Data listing

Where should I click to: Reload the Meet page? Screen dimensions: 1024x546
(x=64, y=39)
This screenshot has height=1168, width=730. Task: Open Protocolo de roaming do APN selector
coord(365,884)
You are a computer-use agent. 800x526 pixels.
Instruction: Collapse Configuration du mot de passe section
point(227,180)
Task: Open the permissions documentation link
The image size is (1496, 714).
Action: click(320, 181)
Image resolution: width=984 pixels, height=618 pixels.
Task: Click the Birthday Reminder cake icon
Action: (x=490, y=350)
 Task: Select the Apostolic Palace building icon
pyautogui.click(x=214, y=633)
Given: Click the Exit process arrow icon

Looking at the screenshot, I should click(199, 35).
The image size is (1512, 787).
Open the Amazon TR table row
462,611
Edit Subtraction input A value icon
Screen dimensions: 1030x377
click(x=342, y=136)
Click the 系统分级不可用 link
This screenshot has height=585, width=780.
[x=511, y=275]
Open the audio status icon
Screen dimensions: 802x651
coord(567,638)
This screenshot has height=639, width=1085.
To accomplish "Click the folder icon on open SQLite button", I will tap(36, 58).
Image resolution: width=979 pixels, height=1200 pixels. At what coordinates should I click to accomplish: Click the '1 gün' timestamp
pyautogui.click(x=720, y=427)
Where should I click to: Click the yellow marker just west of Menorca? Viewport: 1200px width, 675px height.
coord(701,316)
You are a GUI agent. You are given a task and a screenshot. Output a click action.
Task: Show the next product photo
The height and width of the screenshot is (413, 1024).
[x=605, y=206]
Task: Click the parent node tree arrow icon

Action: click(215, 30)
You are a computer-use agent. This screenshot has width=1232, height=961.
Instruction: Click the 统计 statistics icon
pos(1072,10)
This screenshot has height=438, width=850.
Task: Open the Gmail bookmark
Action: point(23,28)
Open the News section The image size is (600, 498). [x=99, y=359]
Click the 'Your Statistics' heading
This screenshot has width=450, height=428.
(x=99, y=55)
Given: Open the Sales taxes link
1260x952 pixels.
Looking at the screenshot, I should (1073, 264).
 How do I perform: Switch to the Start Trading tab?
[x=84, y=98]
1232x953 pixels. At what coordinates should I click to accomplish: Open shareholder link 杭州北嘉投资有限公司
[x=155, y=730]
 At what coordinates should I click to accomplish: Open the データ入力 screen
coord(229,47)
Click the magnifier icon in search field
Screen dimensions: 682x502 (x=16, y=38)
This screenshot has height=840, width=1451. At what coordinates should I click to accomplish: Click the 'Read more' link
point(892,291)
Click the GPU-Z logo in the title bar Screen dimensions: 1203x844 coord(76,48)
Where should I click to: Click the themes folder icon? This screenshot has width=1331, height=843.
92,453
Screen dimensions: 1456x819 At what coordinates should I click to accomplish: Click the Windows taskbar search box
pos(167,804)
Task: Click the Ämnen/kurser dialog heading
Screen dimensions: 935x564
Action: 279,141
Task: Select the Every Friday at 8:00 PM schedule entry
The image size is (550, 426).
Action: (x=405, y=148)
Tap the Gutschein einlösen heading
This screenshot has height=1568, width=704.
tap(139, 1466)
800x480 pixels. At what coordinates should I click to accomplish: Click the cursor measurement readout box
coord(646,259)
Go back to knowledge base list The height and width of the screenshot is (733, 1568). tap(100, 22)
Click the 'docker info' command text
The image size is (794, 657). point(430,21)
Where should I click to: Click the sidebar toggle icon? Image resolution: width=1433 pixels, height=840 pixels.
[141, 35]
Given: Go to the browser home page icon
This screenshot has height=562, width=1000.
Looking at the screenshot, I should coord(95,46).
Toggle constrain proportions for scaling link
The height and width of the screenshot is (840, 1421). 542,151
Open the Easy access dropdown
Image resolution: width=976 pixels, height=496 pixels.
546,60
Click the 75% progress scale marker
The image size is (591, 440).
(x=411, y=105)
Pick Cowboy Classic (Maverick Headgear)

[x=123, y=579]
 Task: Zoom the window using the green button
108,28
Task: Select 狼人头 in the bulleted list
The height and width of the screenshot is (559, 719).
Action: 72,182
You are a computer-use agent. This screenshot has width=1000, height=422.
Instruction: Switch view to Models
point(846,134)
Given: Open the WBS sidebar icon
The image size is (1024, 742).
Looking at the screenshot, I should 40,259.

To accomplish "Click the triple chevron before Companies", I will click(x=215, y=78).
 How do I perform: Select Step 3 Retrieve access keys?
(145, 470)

▶ **YOUR INSTRUCTIONS**
Please rewrite the listing above, replacing each "Instruction" with "Command" and leaving everything else unchanged.

▶ **WRITTEN ANSWER**
Where should I click to: Reload the Meet page? Screen dimensions: 1024x546
(x=64, y=39)
This screenshot has height=1168, width=730. Task: Open Protocolo de roaming do APN selector
coord(365,884)
You are a computer-use agent. 800x526 pixels.
Command: Collapse Configuration du mot de passe section
point(227,180)
Task: Open the permissions documentation link
The image size is (1496, 714).
Action: click(320, 181)
Image resolution: width=984 pixels, height=618 pixels.
Task: Click the Birthday Reminder cake icon
Action: (x=490, y=350)
 Task: Select the Apostolic Palace building icon
pyautogui.click(x=214, y=633)
Given: Click the Exit process arrow icon

Looking at the screenshot, I should click(199, 35).
The image size is (1512, 787).
Open the Amazon TR table row
462,611
Edit Subtraction input A value icon
Screen dimensions: 1030x377
click(x=342, y=136)
Click the 系统分级不可用 link
This screenshot has height=585, width=780.
[x=511, y=275]
Open the audio status icon
Screen dimensions: 802x651
coord(567,638)
This screenshot has height=639, width=1085.
To accomplish "Click the folder icon on open SQLite button", I will tap(36, 58).
Image resolution: width=979 pixels, height=1200 pixels. At what coordinates should I click to accomplish: Click the '1 gün' timestamp
pyautogui.click(x=720, y=427)
Where should I click to: Click the yellow marker just west of Menorca? Viewport: 1200px width, 675px height.
coord(701,316)
You are a GUI agent. You are given a task and a screenshot. Output a click action.
Task: Show the next product photo
The height and width of the screenshot is (413, 1024).
[x=605, y=206]
Task: Click the parent node tree arrow icon

Action: click(215, 30)
You are a computer-use agent. This screenshot has width=1232, height=961.
Command: Click the 统计 statistics icon
pos(1072,10)
This screenshot has height=438, width=850.
Task: Open the Gmail bookmark
Action: point(23,28)
Open the News section The image size is (600, 498). [x=99, y=359]
Click the 'Your Statistics' heading
This screenshot has width=450, height=428.
(x=99, y=55)
Given: Open the Sales taxes link
1260x952 pixels.
Looking at the screenshot, I should (1073, 264).
 How do I perform: Switch to the Start Trading tab?
[x=84, y=98]
1232x953 pixels. At what coordinates should I click to accomplish: Open shareholder link 杭州北嘉投资有限公司
[x=155, y=730]
 At what coordinates should I click to accomplish: Open the データ入力 screen
coord(229,47)
Click the magnifier icon in search field
Screen dimensions: 682x502 (x=16, y=38)
This screenshot has height=840, width=1451. At what coordinates should I click to accomplish: Click the 'Read more' link
point(892,291)
Click the GPU-Z logo in the title bar Screen dimensions: 1203x844 coord(76,48)
Where should I click to: Click the themes folder icon? This screenshot has width=1331, height=843.
92,453
Screen dimensions: 1456x819 At what coordinates should I click to accomplish: Click the Windows taskbar search box
pos(167,804)
Task: Click the Ämnen/kurser dialog heading
Screen dimensions: 935x564
Action: 279,141
Task: Select the Every Friday at 8:00 PM schedule entry
The image size is (550, 426).
Action: (x=405, y=148)
Tap the Gutschein einlösen heading
This screenshot has height=1568, width=704.
tap(139, 1466)
800x480 pixels. At what coordinates should I click to accomplish: Click the cursor measurement readout box
coord(646,259)
Go back to knowledge base list The height and width of the screenshot is (733, 1568). tap(100, 22)
Click the 'docker info' command text
The image size is (794, 657). point(430,21)
Where should I click to: Click the sidebar toggle icon? Image resolution: width=1433 pixels, height=840 pixels.
[141, 35]
Given: Go to the browser home page icon
This screenshot has height=562, width=1000.
Looking at the screenshot, I should coord(95,46).
Toggle constrain proportions for scaling link
The height and width of the screenshot is (840, 1421). 542,151
Open the Easy access dropdown
Image resolution: width=976 pixels, height=496 pixels.
546,60
Click the 75% progress scale marker
The image size is (591, 440).
(x=411, y=105)
Pick Cowboy Classic (Maverick Headgear)

[x=123, y=579]
 Task: Zoom the window using the green button
108,28
Task: Select 狼人头 in the bulleted list
The height and width of the screenshot is (559, 719).
Action: 72,182
You are a computer-use agent. This screenshot has width=1000, height=422.
Command: Switch view to Models
point(846,134)
Given: Open the WBS sidebar icon
The image size is (1024, 742).
Looking at the screenshot, I should 40,259.

To accomplish "Click the triple chevron before Companies", I will click(x=215, y=78).
 How do I perform: Select Step 3 Retrieve access keys?
(145, 470)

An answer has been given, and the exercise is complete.